:: SELECTED EXTRACT
Shanahan v. City of S. Omaha

Decision Date06 February 1902
Citation89 N.W. 285,2 Neb. [Unof.] 466
PartiesSHANAHAN v. CITY OF SOUTH OMAHA ET AL. OWENS ET AL. v. CITY OF SOUTH OMAHA ET AL.
CourtNebraska Supreme Court

OPINION TEXT STARTS HERE

Commissioners' opinion. Department No. 3. Appeal from and error to district court, Douglas county: Dickinson, Judge.

“Not to be officially reported.”

Action by John M. Shanahan, administrator, against the city of South Omaha and others, and by John O. Owens and others against the same defendants. The actions were consolidated, and from the judgment John M. Shanahan brings error, and John M. Shanahan in the second action appeals. Reversed.T. J. Mahoney, for appellant and plaintiff in error.

R. B. Montgomery, for appellees and defendants in error.

AMES, C.
::::
* **REQUIREMENTS**:
[1] Answer these questions from the Shanahan opinion, one line each:
(a) Which court decided the case?
(b) Who was the judge in the district court?
(c) Who appeared for the appellees and defendants in error?
[2] Write out the stretch of the Shanahan opinion from "Decision Date06 February" through "plaintiff in error.".
The records come from a separate source with no connection to the Shanahan opinion.
:: DATASET EXTRACT
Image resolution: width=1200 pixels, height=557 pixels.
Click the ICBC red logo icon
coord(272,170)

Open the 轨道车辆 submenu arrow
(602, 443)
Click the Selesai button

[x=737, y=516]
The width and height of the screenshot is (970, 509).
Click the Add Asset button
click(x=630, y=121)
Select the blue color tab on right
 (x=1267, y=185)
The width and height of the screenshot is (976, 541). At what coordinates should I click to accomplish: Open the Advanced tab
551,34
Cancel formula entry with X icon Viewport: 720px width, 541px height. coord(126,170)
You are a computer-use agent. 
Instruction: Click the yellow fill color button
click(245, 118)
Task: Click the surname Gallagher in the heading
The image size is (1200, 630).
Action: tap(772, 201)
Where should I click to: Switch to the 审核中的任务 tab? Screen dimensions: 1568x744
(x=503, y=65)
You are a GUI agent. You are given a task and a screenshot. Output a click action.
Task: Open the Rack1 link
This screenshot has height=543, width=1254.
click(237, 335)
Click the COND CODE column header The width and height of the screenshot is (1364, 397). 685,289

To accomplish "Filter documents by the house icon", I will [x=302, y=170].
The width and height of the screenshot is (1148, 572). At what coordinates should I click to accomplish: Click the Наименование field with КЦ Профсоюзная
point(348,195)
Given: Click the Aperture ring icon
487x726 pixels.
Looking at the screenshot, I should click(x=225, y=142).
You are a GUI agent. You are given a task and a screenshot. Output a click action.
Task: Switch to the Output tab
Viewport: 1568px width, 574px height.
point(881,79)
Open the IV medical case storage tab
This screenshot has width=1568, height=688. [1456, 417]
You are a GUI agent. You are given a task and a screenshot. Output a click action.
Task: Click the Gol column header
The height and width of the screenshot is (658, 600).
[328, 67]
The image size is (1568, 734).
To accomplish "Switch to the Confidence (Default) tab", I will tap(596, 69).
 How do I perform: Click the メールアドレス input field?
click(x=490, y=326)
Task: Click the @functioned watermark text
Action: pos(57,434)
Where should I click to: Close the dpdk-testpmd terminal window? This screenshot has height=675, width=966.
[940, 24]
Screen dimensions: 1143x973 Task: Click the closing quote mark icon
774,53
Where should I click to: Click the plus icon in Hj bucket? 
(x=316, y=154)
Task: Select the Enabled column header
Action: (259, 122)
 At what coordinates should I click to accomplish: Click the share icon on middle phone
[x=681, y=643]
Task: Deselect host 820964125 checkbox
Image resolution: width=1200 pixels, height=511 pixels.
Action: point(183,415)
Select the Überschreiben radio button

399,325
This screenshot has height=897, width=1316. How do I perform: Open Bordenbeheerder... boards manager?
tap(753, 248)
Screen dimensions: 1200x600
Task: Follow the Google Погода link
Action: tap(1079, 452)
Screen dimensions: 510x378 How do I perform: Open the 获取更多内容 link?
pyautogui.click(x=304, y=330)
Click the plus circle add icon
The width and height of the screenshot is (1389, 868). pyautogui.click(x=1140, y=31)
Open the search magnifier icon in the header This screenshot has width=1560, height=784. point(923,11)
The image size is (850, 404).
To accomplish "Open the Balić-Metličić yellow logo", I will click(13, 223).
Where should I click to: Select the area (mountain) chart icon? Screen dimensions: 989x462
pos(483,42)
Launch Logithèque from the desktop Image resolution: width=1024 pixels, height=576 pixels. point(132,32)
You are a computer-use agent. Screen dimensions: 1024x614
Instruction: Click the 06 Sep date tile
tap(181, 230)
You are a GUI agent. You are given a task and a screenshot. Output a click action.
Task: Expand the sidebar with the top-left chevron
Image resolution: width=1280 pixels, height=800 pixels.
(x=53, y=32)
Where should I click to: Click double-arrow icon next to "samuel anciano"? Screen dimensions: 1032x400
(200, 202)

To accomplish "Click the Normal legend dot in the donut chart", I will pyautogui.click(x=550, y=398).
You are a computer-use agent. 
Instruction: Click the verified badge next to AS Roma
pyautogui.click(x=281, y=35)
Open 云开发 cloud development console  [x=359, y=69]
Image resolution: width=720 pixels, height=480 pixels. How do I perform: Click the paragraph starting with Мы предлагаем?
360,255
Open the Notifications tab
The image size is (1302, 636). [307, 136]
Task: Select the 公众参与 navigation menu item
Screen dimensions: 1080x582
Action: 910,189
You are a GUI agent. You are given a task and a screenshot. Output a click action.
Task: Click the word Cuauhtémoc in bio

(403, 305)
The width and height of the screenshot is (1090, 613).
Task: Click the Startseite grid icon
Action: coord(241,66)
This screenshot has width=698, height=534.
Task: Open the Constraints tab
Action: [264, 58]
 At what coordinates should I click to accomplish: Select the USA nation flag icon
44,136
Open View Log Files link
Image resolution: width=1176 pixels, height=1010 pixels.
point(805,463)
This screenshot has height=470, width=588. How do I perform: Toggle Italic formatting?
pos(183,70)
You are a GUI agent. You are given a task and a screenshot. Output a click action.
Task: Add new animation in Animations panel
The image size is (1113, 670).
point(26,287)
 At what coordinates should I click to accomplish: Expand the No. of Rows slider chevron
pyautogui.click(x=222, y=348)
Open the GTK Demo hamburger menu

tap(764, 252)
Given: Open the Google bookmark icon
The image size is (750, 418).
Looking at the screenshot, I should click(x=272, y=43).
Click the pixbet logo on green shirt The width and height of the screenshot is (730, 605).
::::
* **SOLUTIONS PER TASK**:
[1]
(a) The Nebraska Supreme Court
(b) Dickinson
(c) R. B. Montgomery

[2]
Decision Date06 February 1902
Citation89 N.W. 285,2 Neb. [Unof.] 466
PartiesSHANAHAN v. CITY OF SOUTH OMAHA ET AL. OWENS ET AL. v. CITY OF SOUTH OMAHA ET AL.
CourtNebraska Supreme Court

OPINION TEXT STARTS HERE

Commissioners' opinion. Department No. 3. Appeal from and error to district court, Douglas county: Dickinson, Judge.

“Not to be officially reported.”

Action by John M. Shanahan, administrator, against the city of South Omaha and others, and by John O. Owens and others against the same defendants. The actions were consolidated, and from the judgment John M. Shanahan brings error, and John M. Shanahan in the second action appeals. Reversed.T. J. Mahoney, for appellant and plaintiff in error.